__Text passage__.
--- BEGIN ---

There are not many instances where you would be jumping around one memory location at a time. For a Z80 emulation, most of the time you are reading in a sequential program. Ditto for a C program. In fact it gets even better for a C program as these have caching where you read in blocks of data eg 128 or 256 or 512 bytes.
For a display, most thing are done in memory blocks, eg an icon or a picture. Even a line can be done as a block as you make either x1=x2 for a vertical line, or y1=y2 for a horizontal line.
I don't think you need many more pins. There are so many ways to get more pins - in theory each of the Y0-Y6 outputs of the 138 could select a group of 28 propeller pins and that is without even adding latches.
I don't know about the eprom thing. What is that trying to do that you can't do with the SD card and the ram?
The board looked a bit bare so I thought I would add TV, VGA, Keyboard, 8 generic latched outputs and 2 I/O pins. Easy to add more of these sorts of things. Also easy to leave out those parts. The 244 is possibly not necessary but I was worried about those low value resistors loading up the prop pins and slowing down the memory read/writes so I added that chip to isolate them. The VGA/TV display would blank during memory access which is not ideal, though you could be cunning and combine memory access with a VGA cog and do a few blocks of memory after a screen has been written.
On the other hand, with a touchscreen you may not need TV or VGA. It does give backwards compatibility to other designs though.

--- END ---

__Problem description__.
Rewrite the post starting at "I don't think" and ending at "and the ram?", with "latches" replaced by "buffers". The data is not needed for this.

__Data shown__.

--- BEGIN ---

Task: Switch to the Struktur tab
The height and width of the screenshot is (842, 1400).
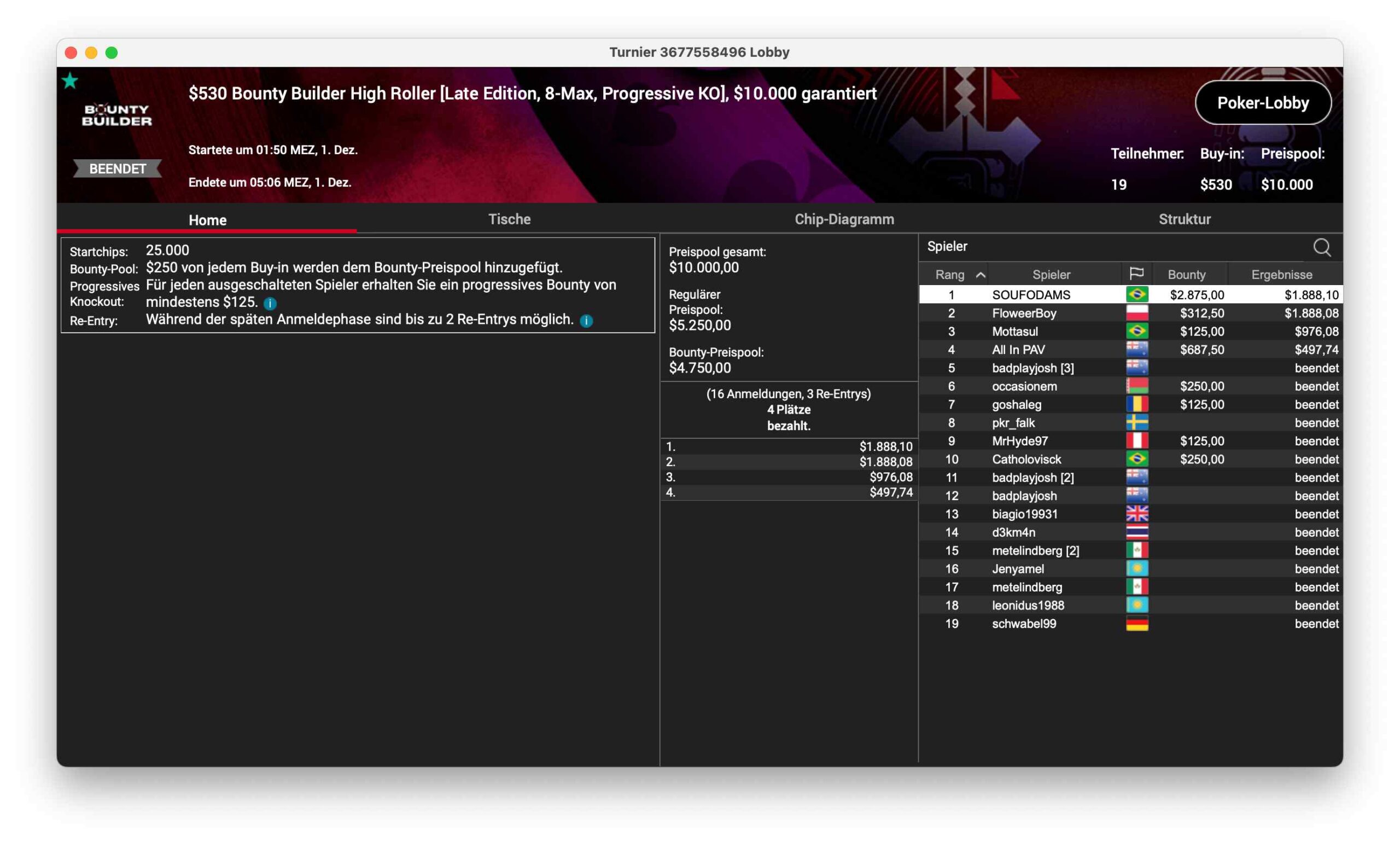Action: pos(1184,219)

--- END ---

__The solution__.
I don't think you need many more pins. There are so many ways to get more pins - in theory each of the Y0-Y6 outputs of the 138 could select a group of 28 propeller pins and that is without even adding buffers.
I don't know about the eprom thing. What is that trying to do that you can't do with the SD card and the ram?